Rute lintas batas tersebut menjadikan Pukpuk-1 sebagai kabel laut pertama di kawasan Asia-Pasifik yang menghubungkan dua negara secara langsung. Kehadirannya diharapkan meningkatkan stabilitas dan kapasitas konektivitas di wilayah perbatasan.
Dengan infrastruktur ini, akses komunikasi di Papua dan Papua Nugini berpotensi menjadi lebih efisien. Jalur baru tersebut juga memperkuat peran Indonesia dalam pengembangan jaringan telekomunikasi regional.
Sejarah pembangunan proyek
Proyek Pukpuk-1 mulai dikerjakan sejak 2016 dan rampung pada 2022 sebelum akhirnya mulai beroperasi pada April 2026. Proses pembangunan yang panjang menunjukkan besarnya tantangan teknis dalam menghadirkan kabel laut lintas batas.
Meski memerlukan waktu bertahun-tahun, proyek ini akhirnya mencapai tahap peresmian di Jayapura. Momentum tersebut menjadi penanda bahwa pengembangan infrastruktur digital di kawasan timur terus bergerak maju.

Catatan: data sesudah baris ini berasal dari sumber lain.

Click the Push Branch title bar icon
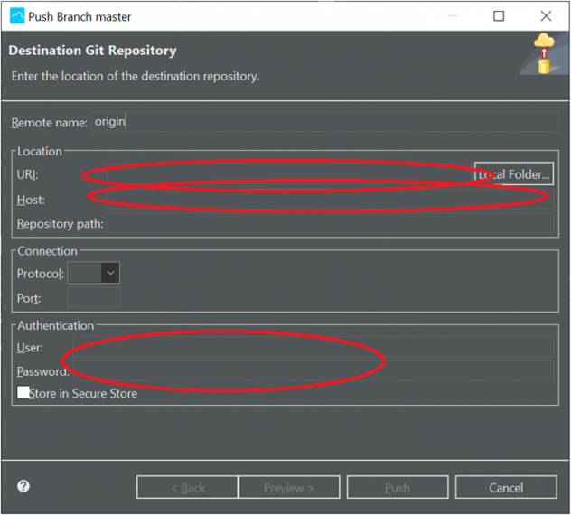This screenshot has height=515, width=571. click(x=17, y=16)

Keberhasilan penyelesaian proyek ini juga memperlihatkan keseriusan TelkomGroup dalam mendorong pemerataan akses digital. Infrastruktur tersebut diharapkan menjadi fondasi bagi pertumbuhan layanan komunikasi di masa mendatang.
Dampak bagi kawasan timur
Kehadiran Pukpuk-1 digadang-gadang akan memberi dampak langsung bagi konektivitas digital di Papua dan wilayah sekitarnya. Akses yang lebih kuat diyakini dapat mendukung aktivitas ekonomi, pendidikan, hingga layanan publik berbasis digital.
Selain itu, proyek ini membuka koridor baru menuju Asia-Pasifik yang dapat dimanfaatkan untuk kerja sama teknologi lintas negara. Posisi Papua sebagai titik strategis konektivitas pun menjadi semakin penting dalam peta jaringan kawasan.
Wakil Menteri Komunikasi dan Digital RI Angga Raka Prabowo turut meresmikan proyek tersebut bersama para pemangku kepentingan lainnya. Kehadirannya menegaskan dukungan pemerintah terhadap pembangunan infrastruktur digital yang inklusif dan berdaya saing.